Cinsel Pazar Değeri dediğimiz mefhum da işte bu Cinsel Pazar’da ne kadar değerli bir ham madde olduğunuzu gösterir. Cinsel Pazar’da kadınları ve erkekleri değerli kılan faktörler tamamen farklıdır.
Grafiğe baktığımızda kadın canlısının Cinsel Pazar’da 20’lerinin başlarında zirveye ulaştığını görüyoruz. Bunun sebebi kadınların 20’lerinin başlarında gerek fiziksel güzellik gerekse doğurganlık açısından kendi potansiyellerinin zirvelerinde olmalarıdır. 20’lerinin başında bir kadının çocuk doğurma aşamasında hayati risklerle karşılaşma ihtimali çok daha düşük olduğu gibi, aynı zamanda geçmiş ilişkilerle kafasının bulanmış olma ihtimali de bir o kadar düşüktür. Bu nedenle erkekler içgüdüsel olarak bu yaş aralığındaki kadınları daha çekici bulurlar. 20’lerinin başındaki bir kadının Cinsel Pazar Değeri yüksektir, 23’te zirveye ulaşır ve bundan sonra düşüş sürecine girer.
Bu konuyla ilgili yanlış anlaşılma, bu anlatılanlar “30 yaşındaki bir kadın 23 yaşındaki bir kadından daha güzel olamaz.” demek değildir. Güzellik Cinsel Pazar Değeri'ndeki tek parametre değil. Fakat bu, 20’lerinin başındaki bir kadının Cinsel Pazar'daki seçeneklerinin en yüksek potansiyeline ulaştığı anlamına gelir. Yani bu kişinin hayatı boyunca farklı yaş aralıklarındaki erkekler tarafından en çok istenileceği ve hipergamik dürtülerini en iyi şekilde optimize edebileceği yaş aralığı budur. Yani 23 yaşındaki bir kadının cinsel değeri tavan yapmış bir erkekle hipergamik stratejisini (Kısa vadeli alfa ve uzun vadeli beta stratejileri) gerçekleştirebilme ihtimali, 30’larındaki bir kadına kıyasla çok daha fazladır.

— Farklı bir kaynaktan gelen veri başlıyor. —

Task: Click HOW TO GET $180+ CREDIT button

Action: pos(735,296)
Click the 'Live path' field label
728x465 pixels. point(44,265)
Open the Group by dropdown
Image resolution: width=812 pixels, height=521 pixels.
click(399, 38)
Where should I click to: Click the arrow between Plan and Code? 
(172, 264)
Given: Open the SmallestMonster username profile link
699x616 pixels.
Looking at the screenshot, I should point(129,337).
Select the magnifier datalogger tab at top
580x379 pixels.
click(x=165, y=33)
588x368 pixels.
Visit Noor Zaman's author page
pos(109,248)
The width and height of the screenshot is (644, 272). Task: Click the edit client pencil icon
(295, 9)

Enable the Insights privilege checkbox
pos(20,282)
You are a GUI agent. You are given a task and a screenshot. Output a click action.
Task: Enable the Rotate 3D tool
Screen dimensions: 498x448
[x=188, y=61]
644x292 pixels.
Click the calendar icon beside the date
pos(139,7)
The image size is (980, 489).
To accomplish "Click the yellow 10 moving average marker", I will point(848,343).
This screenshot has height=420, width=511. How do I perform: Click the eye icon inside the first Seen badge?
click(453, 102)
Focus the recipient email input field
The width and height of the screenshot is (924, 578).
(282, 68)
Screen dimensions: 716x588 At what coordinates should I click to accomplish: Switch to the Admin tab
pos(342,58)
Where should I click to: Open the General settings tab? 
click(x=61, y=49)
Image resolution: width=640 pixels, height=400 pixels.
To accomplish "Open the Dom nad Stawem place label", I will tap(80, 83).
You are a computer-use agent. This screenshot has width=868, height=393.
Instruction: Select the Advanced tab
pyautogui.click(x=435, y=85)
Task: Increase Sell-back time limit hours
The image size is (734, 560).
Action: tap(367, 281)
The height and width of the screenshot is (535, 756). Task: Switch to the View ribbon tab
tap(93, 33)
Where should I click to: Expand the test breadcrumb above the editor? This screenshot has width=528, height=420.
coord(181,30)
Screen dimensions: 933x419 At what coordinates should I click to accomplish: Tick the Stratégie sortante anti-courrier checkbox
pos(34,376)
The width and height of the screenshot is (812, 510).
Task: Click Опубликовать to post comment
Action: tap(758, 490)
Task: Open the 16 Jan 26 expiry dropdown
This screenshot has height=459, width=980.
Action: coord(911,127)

Erkeklerinse kadınlara kıyasla Cinsel Pazar’da çok daha yavaş bir şekilde değerlendiklerini görüyoruz. Yani kadınların en değerli olduğu konumda, erkekler en değersiz konumlarındalar. Bunun sebebi erkeklerin genç yaşlarda kadınların hipergamik stratejilerini tam anlamıyla tatmin edebilecek gelişmişlikte olmamaları. Kadın sadece cinsel birleşme değil, birlikte olduğu adamın bu cinsel birleşme neticesinde ortaya çıkacak çocuklara ve kendine bakabilecek yetkinlikte olmasını da istiyor. Erkeklerse bu olgunluğa yaşlandıkça ulaştıklarından erkeklerin Cinsel Pazar Değeri genç yaşlarında düşüktür. 36’daysa tavan yapar. Yani 36’da erkekler ulaşabilecekleri en yüksek kadın potansiyeline sahip olacaktır.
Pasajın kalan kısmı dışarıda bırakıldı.